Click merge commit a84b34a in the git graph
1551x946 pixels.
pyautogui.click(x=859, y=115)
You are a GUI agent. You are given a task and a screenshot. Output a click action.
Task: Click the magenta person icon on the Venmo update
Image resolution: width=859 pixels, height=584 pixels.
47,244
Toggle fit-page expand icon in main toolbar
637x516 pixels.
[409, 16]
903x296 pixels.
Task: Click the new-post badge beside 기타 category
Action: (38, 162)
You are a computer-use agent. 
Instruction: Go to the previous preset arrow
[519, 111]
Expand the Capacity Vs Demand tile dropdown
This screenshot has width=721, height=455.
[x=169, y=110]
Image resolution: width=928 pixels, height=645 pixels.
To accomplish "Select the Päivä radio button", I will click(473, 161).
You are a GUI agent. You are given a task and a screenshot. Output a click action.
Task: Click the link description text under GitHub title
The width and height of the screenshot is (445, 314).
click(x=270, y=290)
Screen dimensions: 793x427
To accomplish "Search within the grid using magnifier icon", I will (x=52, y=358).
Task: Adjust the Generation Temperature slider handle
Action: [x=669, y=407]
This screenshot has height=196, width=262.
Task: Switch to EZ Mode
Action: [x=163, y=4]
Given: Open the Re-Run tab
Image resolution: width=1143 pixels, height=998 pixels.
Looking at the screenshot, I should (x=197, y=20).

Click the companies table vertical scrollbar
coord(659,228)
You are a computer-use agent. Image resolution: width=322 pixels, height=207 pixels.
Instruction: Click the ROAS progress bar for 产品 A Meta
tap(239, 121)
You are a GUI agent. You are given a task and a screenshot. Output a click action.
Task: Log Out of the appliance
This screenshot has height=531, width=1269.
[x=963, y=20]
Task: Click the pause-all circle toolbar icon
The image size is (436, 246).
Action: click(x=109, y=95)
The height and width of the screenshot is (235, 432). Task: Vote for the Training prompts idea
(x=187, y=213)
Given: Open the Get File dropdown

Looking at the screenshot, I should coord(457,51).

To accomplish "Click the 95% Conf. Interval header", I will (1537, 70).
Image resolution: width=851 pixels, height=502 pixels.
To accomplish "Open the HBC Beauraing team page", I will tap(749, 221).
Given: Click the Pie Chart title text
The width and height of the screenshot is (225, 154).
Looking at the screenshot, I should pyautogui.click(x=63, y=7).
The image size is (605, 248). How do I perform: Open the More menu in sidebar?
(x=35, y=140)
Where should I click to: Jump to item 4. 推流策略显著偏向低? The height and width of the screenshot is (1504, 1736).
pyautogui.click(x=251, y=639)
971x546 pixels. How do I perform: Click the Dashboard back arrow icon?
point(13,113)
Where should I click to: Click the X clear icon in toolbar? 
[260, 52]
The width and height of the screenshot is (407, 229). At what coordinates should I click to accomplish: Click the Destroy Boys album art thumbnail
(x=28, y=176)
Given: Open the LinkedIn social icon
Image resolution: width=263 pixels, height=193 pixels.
------------------------------------------------
▸ **WRITTEN PROBLEM**: Copy out the lines of the material from the one containing "Given: Open the Get File dropdown" through the last line of the material, both included, keeping every character unchanged.

▸ **ANSWER FOR THIS EXERCISE**:
Given: Open the Get File dropdown

Looking at the screenshot, I should coord(457,51).

To accomplish "Click the 95% Conf. Interval header", I will (1537, 70).
Image resolution: width=851 pixels, height=502 pixels.
To accomplish "Open the HBC Beauraing team page", I will tap(749, 221).
Given: Click the Pie Chart title text
The width and height of the screenshot is (225, 154).
Looking at the screenshot, I should pyautogui.click(x=63, y=7).
The image size is (605, 248). How do I perform: Open the More menu in sidebar?
(x=35, y=140)
Where should I click to: Jump to item 4. 推流策略显著偏向低? The height and width of the screenshot is (1504, 1736).
pyautogui.click(x=251, y=639)
971x546 pixels. How do I perform: Click the Dashboard back arrow icon?
point(13,113)
Where should I click to: Click the X clear icon in toolbar? 
[260, 52]
The width and height of the screenshot is (407, 229). At what coordinates should I click to accomplish: Click the Destroy Boys album art thumbnail
(x=28, y=176)
Given: Open the LinkedIn social icon
Image resolution: width=263 pixels, height=193 pixels.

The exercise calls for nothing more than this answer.